LUÍS COSTA::::::::::::

Céu pascal

Um céu alto,
um céu bem alto,
Um céu onde as aves se despenham ébrias de obscuridade,
Um céu de chilreios metálicos
onde o mar se liberta de todos os espelhos
com todos os seus bichos de cabeças roxas
Um céu que me habita no tórax
Um céu que me faz sentir os rios exteriores ao corpo
A pulsação enegrecida de monstruosas veias
na rebentação das ondas

Neste lugar
onde os rebanhos transpiram a solidão dos dias estranhos
Neste lugar
onde o vento de Deus sopra nos ossos mortos
Neste lugar
tu conheces o sacrifício da carne e a dor no centro do peito,
a dor do vazio
a dor de saber que cada Outono é outro Outono
que cada Primavera é outra Primavera
( talvez a última )
a dor da perda dos olhos
da cabeça entre as mãos
a dor de não haver um sofá no centro do deserto

E as ruas erguem-se ,
empinam-se na extensão do delírio das fêmeas possessas
da acentuação hilariante entre coxas
quando as horas são cabos de alta tensão
endovenosos
quando as casas se afundam no estribo de férreas carcaças
e a pele é um ramo seco ao canto de uma estrada
com um coração dentro
um coração que o mar ali deixou,
um coração enterrado no abandono do gelo da noite
sem dó ou piedade

a noite
a noite em que a cegueira dos homens se evidencia
nos rumores dos estandartes
nos brilhantes metais
no relincho dos cavalos de crinas cortadas
nos corpos que caiem por terra
no aço dos olhos da fera por entre matagais
de pétreo silêncio...
...............................................................

A noite...

A noite do grande sacrifício,
noite da ferida que se abre para receber toda a dor mundo....

Noite sagrada...

Noite da presumível revelaç ão.

.........................................................
.....................................................................

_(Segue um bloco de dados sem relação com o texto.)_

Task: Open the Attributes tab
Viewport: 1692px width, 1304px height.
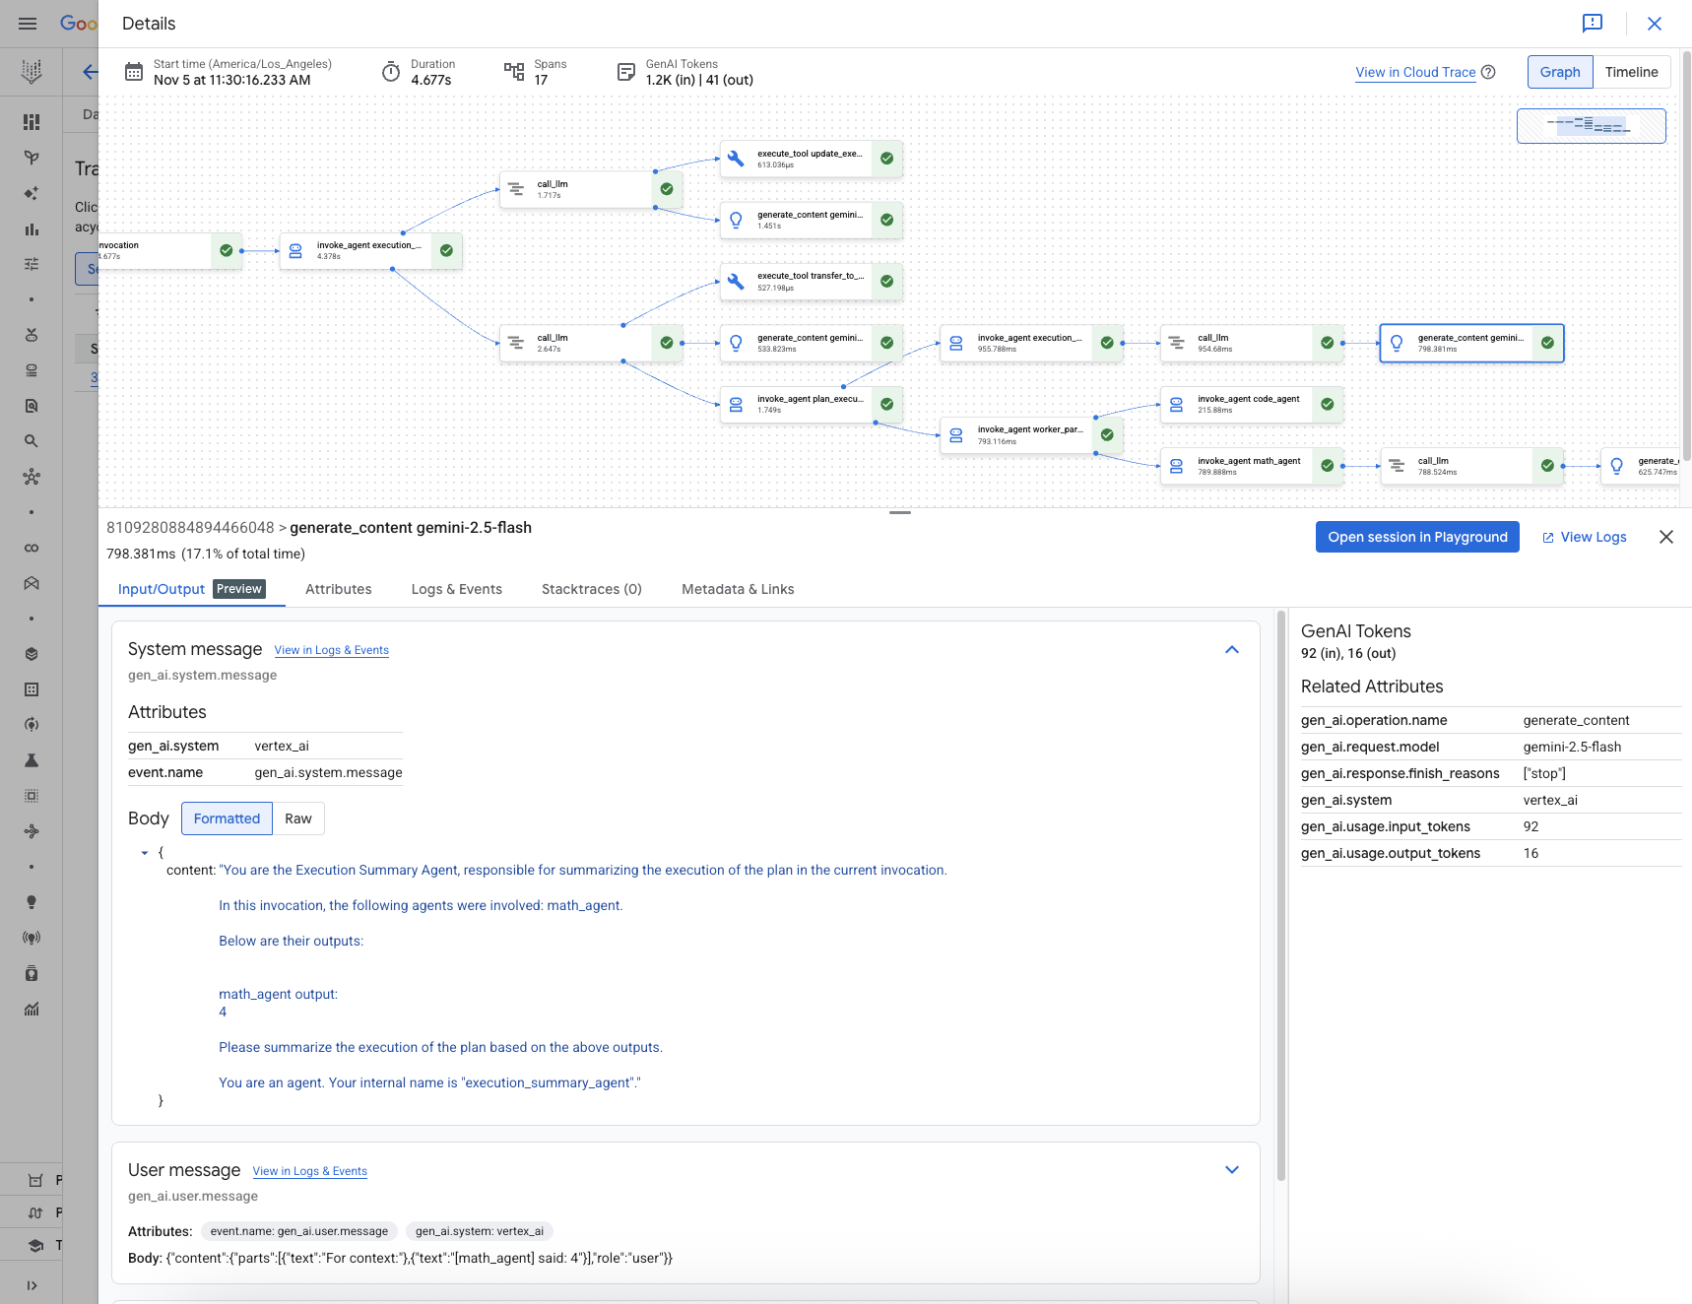Action: 338,589
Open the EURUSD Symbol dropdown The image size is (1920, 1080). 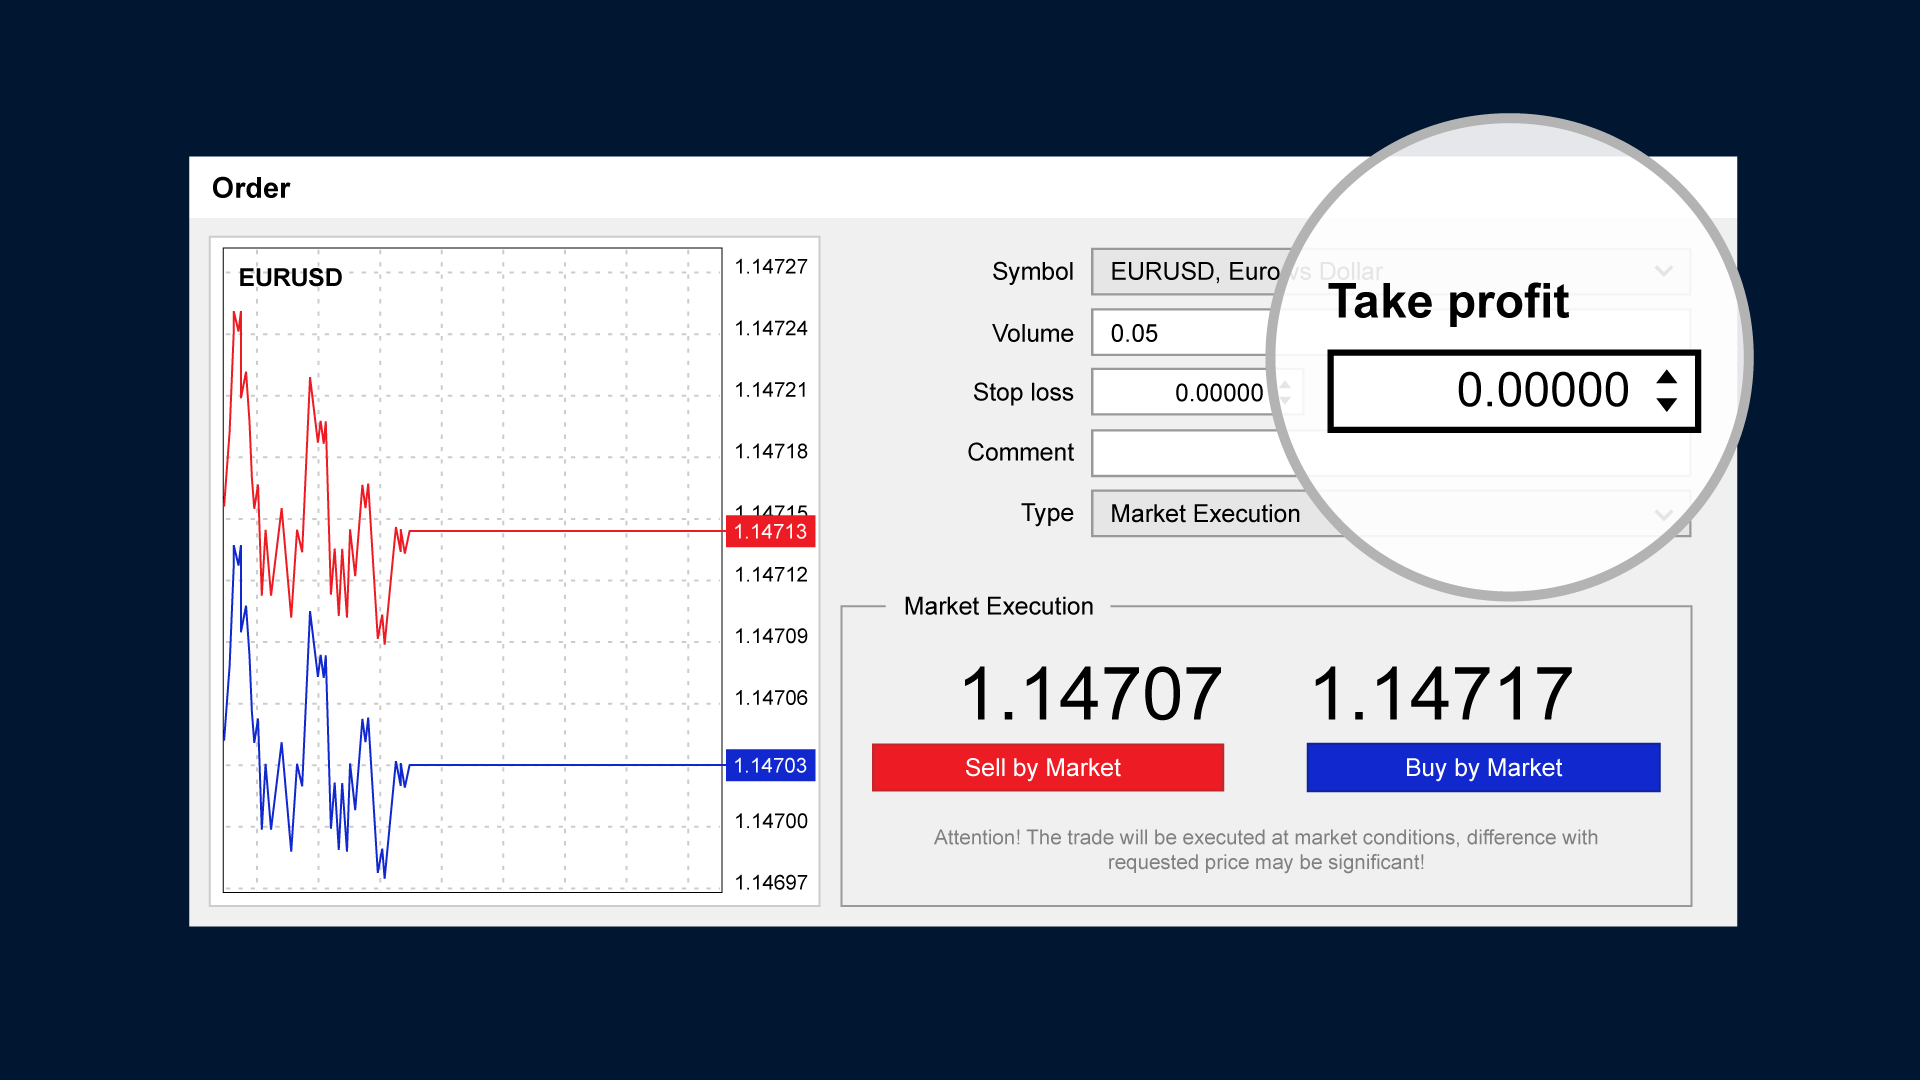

Mas onde está o sinal do sangue?
Que é feito do manto que cobria o mistério das coisas?
Que é feito do baú?
Das raízes que cresciam entre as línguas do húmus?
Dos manuscritos onde o mar habitava as conchas
ainda límpidas
ainda murmurantes como o princípio do mundo?

................................................................................
..............................................................................

nas últimas palavras
entre o pão e o vinho
onde a esperança levanta fervura,
a boca,
as vértebras à mostra
o corpo ensanguentado...

...................................................
.......................... uma fonte ainda possível?
................................. um convívio de alianças?
........................................

um tempo
talvez
onde soubéssemos ir até ao fundo da verdura?

 

Luís Costa, Züschen  8 de Abril 2009

Luís Costa nasce a 17 de Abril de 1964 em Carregal do Sal, distrito de Viseu. É aí que passa a maior parte da sua juventude. Com a idade de 7 anos tem o seu primeiro contacto com a poesia, por meio de  Antero de quental, poeta/ filósofo, pelo qual nutre um amor de irmão espiritual. A partir dai não mais parou de escrever.

Depois de passar três anos  num internato católico, em Viseu, desencantado com a vida e com o sistema de ensino, resolve abandonar o liceu. No entanto nunca abandona o estudo.  Aprende autodidacticamente o Alemão, aprofunda os seus conhecimentos de Francês, bem como alguns princípios da língua latina. Lê, lê sem descanso: os surrealistas, a Geração de 27, Mário de Sá-Carneiro, Beckett, E. M. Cioran, Krolow, Homero, Goethe, Hölderlin, Schiller, Cesariny, Kafke e por aí adiante. Dedica-se também, ferverosamente, ao estudo da filosofia, mas uma filosofia viva. Lê os clássicos, mas ama, sobretudo, o poeta/ filósofo Nietzsche, o qual lera pela primeira vez com a idade de 16 anos : "A Origem da Tragédia" e o existencialista Karl Jaspers.

Mais tarde abandona Portugal rumo à Alemanha, pais onde se encontra hoje radicado.